**DOCUMENT PASSAGE**:
##########
(Arnold Appendix 3, Cohomology & Homology, problem 15)
A rough outline of the proof will be to first identify a representation for the $T^2$ manifold, and then finding a representation of the set of closed forms and differential forms on $T^2$. Next we shall find an isomorphism that maps between the cohomology group $H^1(T^2, \R)$ and $\R^2$, by verifying that it is well-defined and bijective.
A two torus has structure $T^2 = S^1\times S^1$. We shall parameterize $S^1$ by $\phi\in [0, 2\pi) \rightarrow S^1$. Then $T^2$ is naturally parameterized by chart $(\phi_1, \phi_2)\in [0, 2\pi)^2 \rightarrow S^1 \times S^1$. Noting the space continues into $\phi = 0$ at $\phi = 2\pi$, we shall always impose continuity conditions between $\phi = 2\pi$ and $\phi = 0$ on analytical functions.
##########
(Target position records)
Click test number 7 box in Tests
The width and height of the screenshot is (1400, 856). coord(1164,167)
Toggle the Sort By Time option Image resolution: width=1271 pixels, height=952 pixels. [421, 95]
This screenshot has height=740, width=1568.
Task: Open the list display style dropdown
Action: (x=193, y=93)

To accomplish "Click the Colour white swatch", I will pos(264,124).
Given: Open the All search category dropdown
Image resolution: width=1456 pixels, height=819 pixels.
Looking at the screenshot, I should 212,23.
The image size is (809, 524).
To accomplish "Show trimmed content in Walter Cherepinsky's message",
##########
**WHAT IS ASKED**:
**a)** In the torus cohomology passage, what structure is a two torus said to have?
**b)** Reproduce the torus cohomology passage word for word, from "A rough outline" down to "on analytical functions.".

**TASK-BY-TASK RESULTS**:
**a)** $T^2 = S^1\times S^1$

**b)**
A rough outline of the proof will be to first identify a representation for the $T^2$ manifold, and then finding a representation of the set of closed forms and differential forms on $T^2$. Next we shall find an isomorphism that maps between the cohomology group $H^1(T^2, \R)$ and $\R^2$, by verifying that it is well-defined and bijective.
A two torus has structure $T^2 = S^1\times S^1$. We shall parameterize $S^1$ by $\phi\in [0, 2\pi) \rightarrow S^1$. Then $T^2$ is naturally parameterized by chart $(\phi_1, \phi_2)\in [0, 2\pi)^2 \rightarrow S^1 \times S^1$. Noting the space continues into $\phi = 0$ at $\phi = 2\pi$, we shall always impose continuity conditions between $\phi = 2\pi$ and $\phi = 0$ on analytical functions.